RECORDS FOR THE TASK:
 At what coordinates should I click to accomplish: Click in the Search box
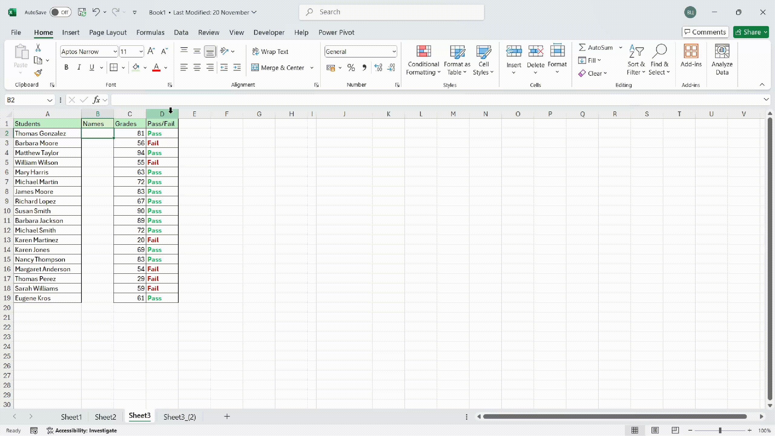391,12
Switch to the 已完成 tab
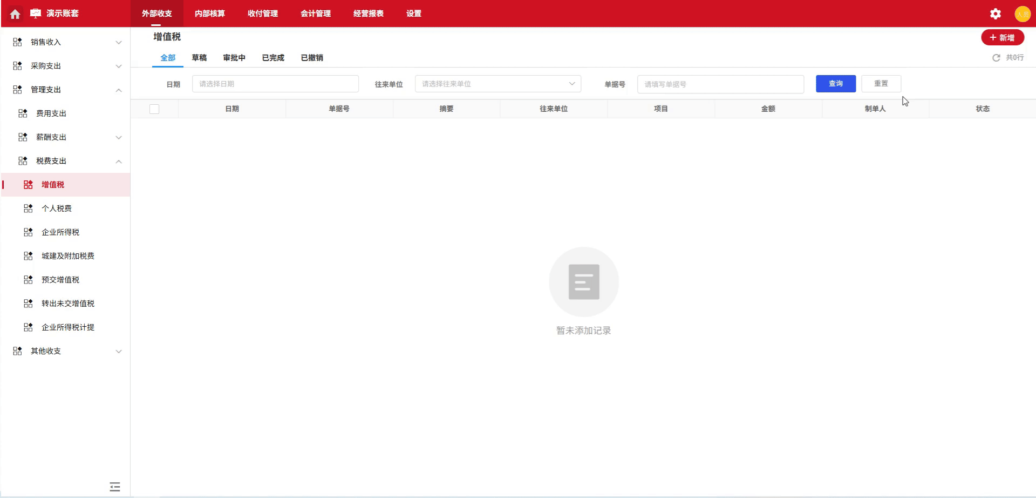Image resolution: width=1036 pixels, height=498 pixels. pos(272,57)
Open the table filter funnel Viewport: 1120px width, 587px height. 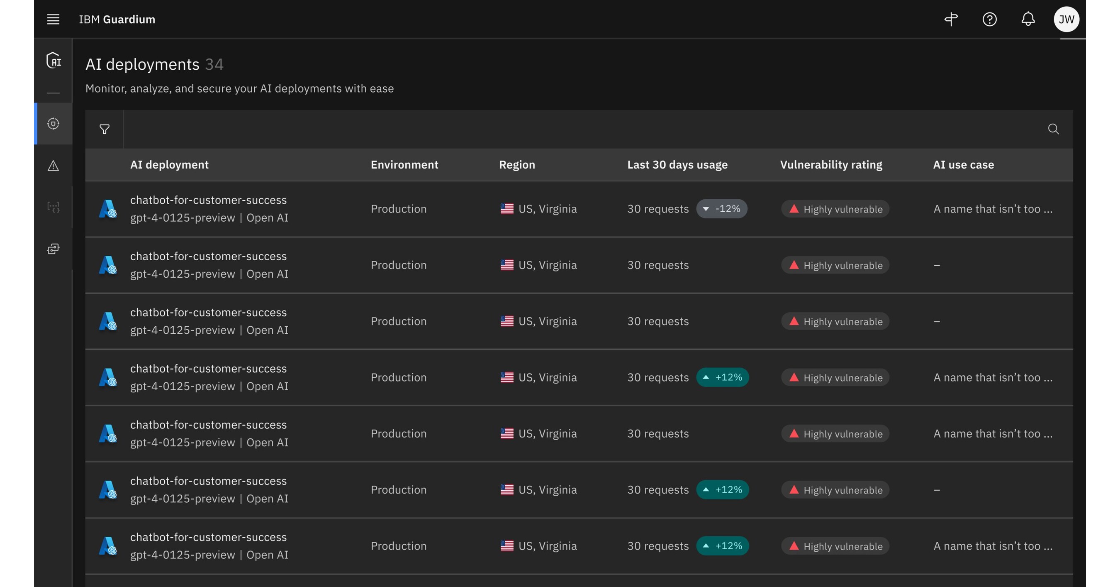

TO DO:
If a record holds a picture, leave the picture out and copy the rest exactly.

EXPECTED ANSWER:
 At what coordinates should I click to accomplish: Click in the Search box
391,12
Switch to the 已完成 tab
Image resolution: width=1036 pixels, height=498 pixels. pos(272,57)
Open the table filter funnel Viewport: 1120px width, 587px height. 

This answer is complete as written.